Trials / Completed
CompletedNCT02698982
Optimized Anesthesia to Reduce Postoperative Cognitive Impairment in the Elderly
Impact of Tight Intraoperative Blood Pressure and Depth of Anesthesia Control on the Incidence of Postoperative Cognitive Impairment in Elderly Patients
- Status
- Completed
- Phase
- N/A
- Study type
- Interventional
- Enrollment
- 41 (actual)
- Sponsor
- Erasme University Hospital · Academic / Other
- Sex
- All
- Age
- 70 Years
- Healthy volunteers
- Accepted
Summary
The aim of this study is to demonstrate that in elderly and frail patients, a narrower control of intraoperative blood pressure (BP) by the use of a continuous and noninvasive BP monitoring, coupled with an adequate depth of anesthesia, will reduce the incidence of postoperative cognitive impairment and the hospital length of stay.
Detailed description
Postoperative cognitive impairment (delirium and cognitive dysfunction) are frequent and feared complications in the elderly; they increase the postoperative morbidity and mortality, worsen the cognitive and functional outcome with loss of independence and increase the hospitalization length and costs . However, the etiology of these postoperative cognitive impairment, although probably multifactorial, remains unclear and strongly debated.

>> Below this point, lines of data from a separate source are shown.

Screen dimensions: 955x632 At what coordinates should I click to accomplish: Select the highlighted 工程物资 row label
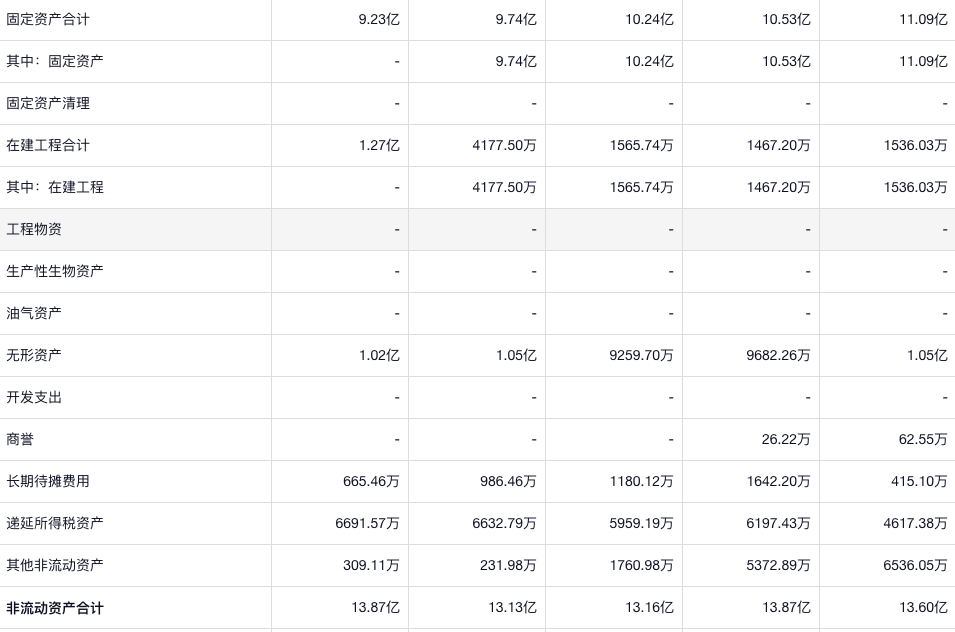pos(34,229)
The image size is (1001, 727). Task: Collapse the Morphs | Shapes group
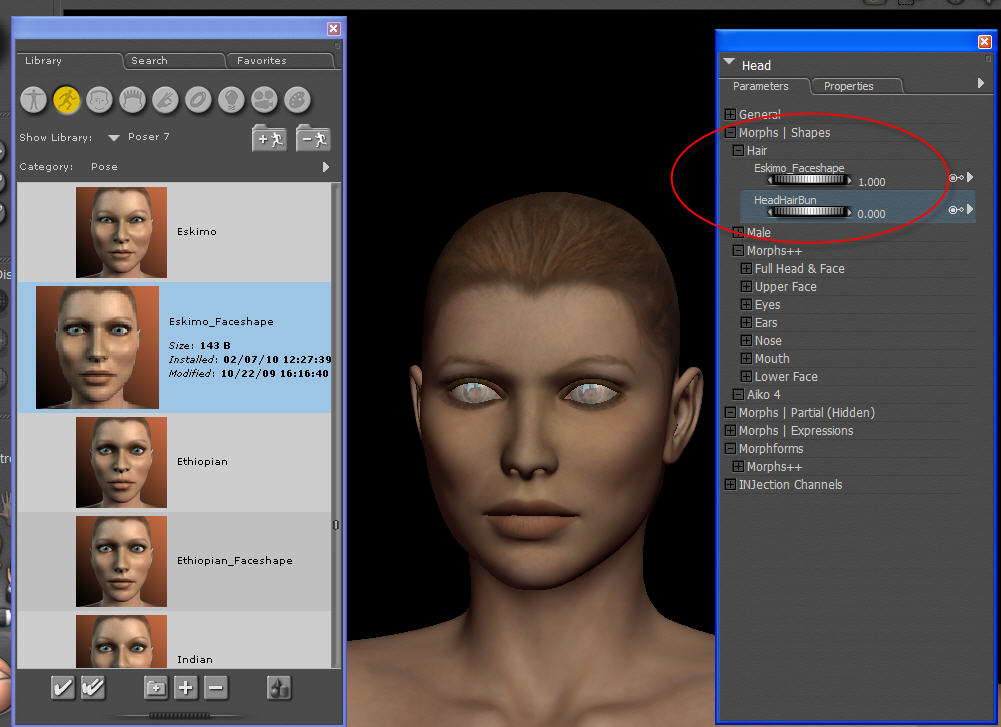coord(730,133)
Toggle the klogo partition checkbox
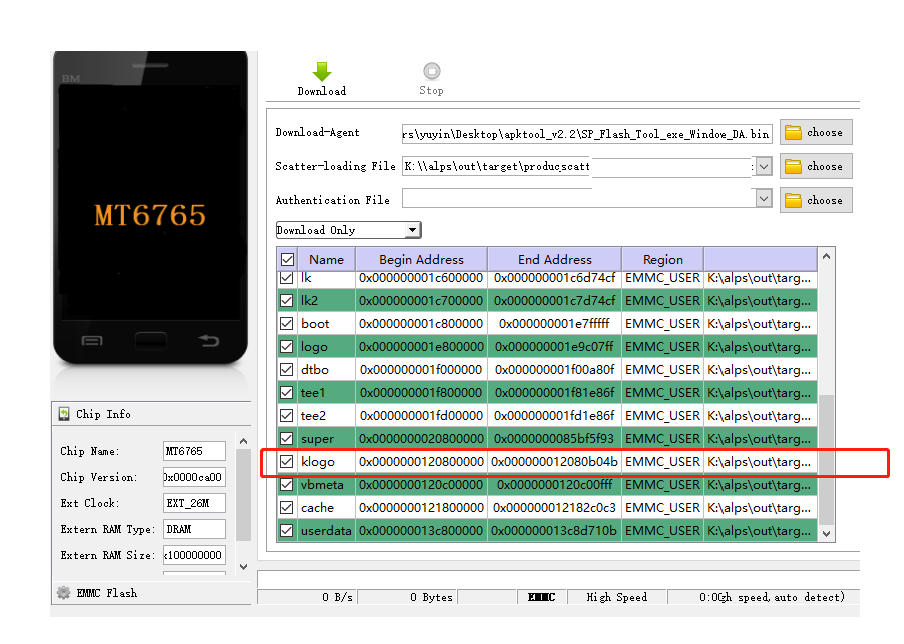Viewport: 904px width, 644px height. coord(285,461)
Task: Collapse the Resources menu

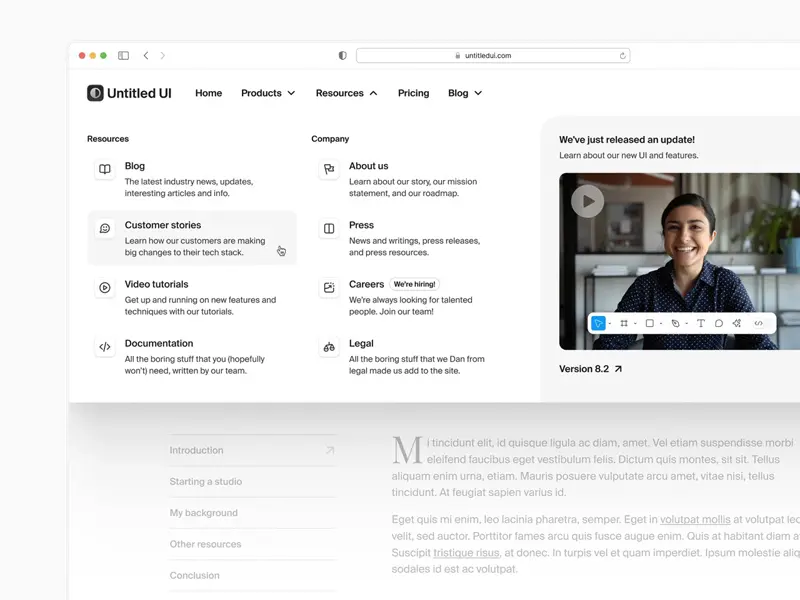Action: pyautogui.click(x=346, y=93)
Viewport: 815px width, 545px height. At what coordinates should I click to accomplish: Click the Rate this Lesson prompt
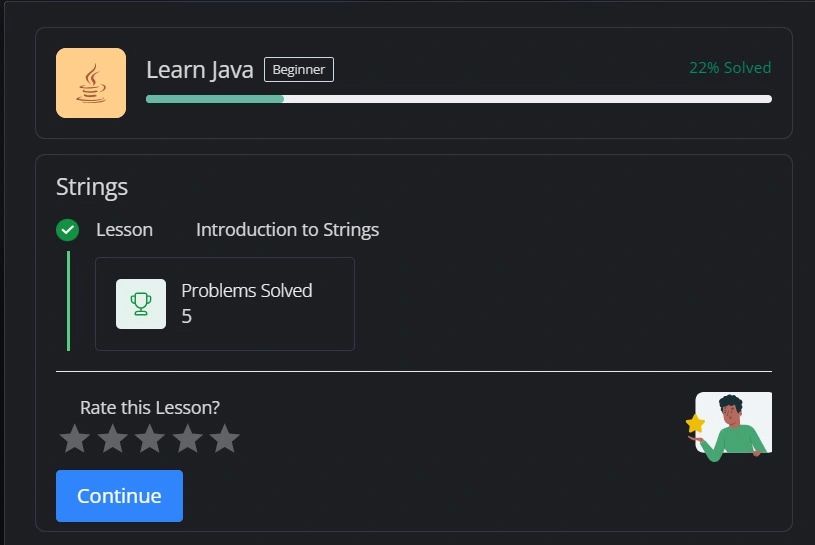click(150, 407)
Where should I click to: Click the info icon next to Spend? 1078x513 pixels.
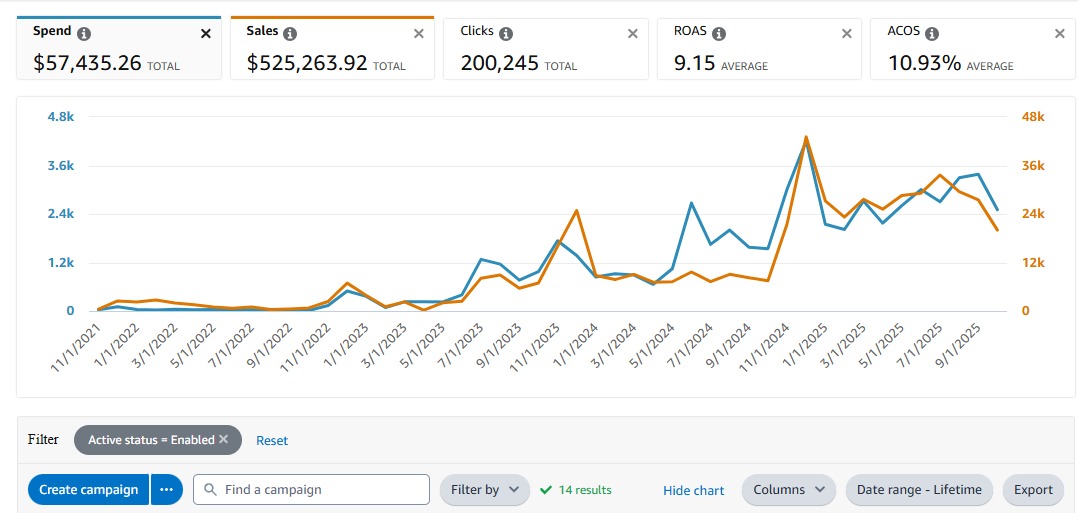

The investigators hypothesize that excessive anesthesia depths associated with intraoperative hypotension may play a critical role in the pathogenesis of cognitive impairment following surgery.
Conditions
Interventions
| Type | Name | Description |
|---|---|---|
| DEVICE | Depth of anesthesia monitoring (BIS, Covidien USA) and Continus non invasive blood pressure monitoring (Clearsight, Edwards LifeScience, USA) | |
| PROCEDURE | moderate risk surgery |
Timeline
- Start date
- 2016-05-01
- Primary completion
- 2017-03-01
- Completion
- 2017-03-01
- First posted
- 2016-03-04
- Last updated
- 2017-12-26
Locations
1 site across 1 country: Belgium
Source: ClinicalTrials.gov record NCT02698982. Inclusion in this directory is not an endorsement.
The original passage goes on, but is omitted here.